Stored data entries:

:::::

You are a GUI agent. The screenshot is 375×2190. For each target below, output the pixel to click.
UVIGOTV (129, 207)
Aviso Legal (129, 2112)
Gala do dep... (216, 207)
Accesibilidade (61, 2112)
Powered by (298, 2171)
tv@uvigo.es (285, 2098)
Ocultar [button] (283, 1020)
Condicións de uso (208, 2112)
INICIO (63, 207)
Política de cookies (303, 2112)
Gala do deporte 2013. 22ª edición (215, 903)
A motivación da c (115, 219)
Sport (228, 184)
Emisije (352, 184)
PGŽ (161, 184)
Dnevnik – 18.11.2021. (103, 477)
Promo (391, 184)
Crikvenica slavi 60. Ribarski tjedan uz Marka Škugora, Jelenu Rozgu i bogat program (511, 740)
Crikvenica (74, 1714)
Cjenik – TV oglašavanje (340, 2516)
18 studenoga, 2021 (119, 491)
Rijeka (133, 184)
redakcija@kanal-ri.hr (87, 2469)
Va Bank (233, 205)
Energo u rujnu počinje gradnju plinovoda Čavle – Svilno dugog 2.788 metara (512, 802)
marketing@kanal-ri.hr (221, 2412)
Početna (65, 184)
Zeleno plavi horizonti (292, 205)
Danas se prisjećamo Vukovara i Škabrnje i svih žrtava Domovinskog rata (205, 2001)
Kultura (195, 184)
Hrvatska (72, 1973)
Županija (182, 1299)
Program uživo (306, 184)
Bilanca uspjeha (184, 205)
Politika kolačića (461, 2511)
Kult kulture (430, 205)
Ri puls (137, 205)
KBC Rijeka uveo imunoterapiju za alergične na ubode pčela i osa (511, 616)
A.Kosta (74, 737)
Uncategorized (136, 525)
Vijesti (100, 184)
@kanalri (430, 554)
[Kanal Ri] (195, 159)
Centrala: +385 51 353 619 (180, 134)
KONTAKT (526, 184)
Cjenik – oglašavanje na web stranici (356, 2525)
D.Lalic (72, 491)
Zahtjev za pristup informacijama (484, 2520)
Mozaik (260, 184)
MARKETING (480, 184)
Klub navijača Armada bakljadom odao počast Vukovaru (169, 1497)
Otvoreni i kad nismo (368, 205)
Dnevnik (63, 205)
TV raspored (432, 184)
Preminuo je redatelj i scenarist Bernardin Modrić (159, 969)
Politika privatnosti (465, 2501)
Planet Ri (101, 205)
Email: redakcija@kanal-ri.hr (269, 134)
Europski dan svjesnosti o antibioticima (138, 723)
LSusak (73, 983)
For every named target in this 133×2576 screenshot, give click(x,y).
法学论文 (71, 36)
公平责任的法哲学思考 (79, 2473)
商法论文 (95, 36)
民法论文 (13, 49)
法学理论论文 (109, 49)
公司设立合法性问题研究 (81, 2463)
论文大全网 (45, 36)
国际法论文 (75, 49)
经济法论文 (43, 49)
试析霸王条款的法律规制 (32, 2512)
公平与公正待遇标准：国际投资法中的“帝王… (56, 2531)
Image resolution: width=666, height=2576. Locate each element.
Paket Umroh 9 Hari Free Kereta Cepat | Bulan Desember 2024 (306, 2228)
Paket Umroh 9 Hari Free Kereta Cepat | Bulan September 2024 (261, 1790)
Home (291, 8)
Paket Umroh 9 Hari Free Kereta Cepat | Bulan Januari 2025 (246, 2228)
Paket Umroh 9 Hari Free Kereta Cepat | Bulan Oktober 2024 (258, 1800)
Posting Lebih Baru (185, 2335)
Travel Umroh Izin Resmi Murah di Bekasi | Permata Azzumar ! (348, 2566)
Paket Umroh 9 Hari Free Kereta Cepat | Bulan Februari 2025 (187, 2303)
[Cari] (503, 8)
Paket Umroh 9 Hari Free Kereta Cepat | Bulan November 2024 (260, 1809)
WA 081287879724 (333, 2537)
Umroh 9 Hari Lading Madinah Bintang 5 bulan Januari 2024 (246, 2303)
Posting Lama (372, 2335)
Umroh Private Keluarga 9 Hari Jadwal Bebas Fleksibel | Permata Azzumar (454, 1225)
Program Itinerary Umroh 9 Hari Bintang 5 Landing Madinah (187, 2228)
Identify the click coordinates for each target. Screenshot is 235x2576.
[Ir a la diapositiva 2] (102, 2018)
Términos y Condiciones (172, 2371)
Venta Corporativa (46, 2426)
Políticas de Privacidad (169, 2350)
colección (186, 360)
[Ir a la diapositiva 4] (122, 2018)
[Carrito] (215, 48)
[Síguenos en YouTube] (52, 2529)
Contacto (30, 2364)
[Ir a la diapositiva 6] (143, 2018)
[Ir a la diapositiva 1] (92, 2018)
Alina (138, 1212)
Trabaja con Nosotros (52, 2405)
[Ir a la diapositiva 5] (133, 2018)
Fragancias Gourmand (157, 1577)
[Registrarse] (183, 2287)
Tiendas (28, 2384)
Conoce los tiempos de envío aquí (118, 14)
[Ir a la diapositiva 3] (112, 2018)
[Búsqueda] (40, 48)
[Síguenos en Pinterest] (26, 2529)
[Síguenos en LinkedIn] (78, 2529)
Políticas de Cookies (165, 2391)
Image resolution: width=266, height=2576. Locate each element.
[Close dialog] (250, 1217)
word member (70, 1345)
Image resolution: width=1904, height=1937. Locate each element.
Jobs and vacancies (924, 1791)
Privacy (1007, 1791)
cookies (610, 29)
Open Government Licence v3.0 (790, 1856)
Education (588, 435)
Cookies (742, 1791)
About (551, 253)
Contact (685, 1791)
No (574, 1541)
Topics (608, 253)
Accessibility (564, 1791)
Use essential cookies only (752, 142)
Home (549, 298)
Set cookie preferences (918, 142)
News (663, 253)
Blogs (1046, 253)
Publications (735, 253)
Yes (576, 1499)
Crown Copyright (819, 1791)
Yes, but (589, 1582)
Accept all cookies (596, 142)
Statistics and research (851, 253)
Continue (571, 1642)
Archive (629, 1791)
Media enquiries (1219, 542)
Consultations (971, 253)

:::::

Write out every line of the data that holds the word "Azzumar".

Travel Umroh Izin Resmi Murah di Bekasi | Permata Azzumar ! (348, 2566)
Umroh Private Keluarga 9 Hari Jadwal Bebas Fleksibel | Permata Azzumar (454, 1225)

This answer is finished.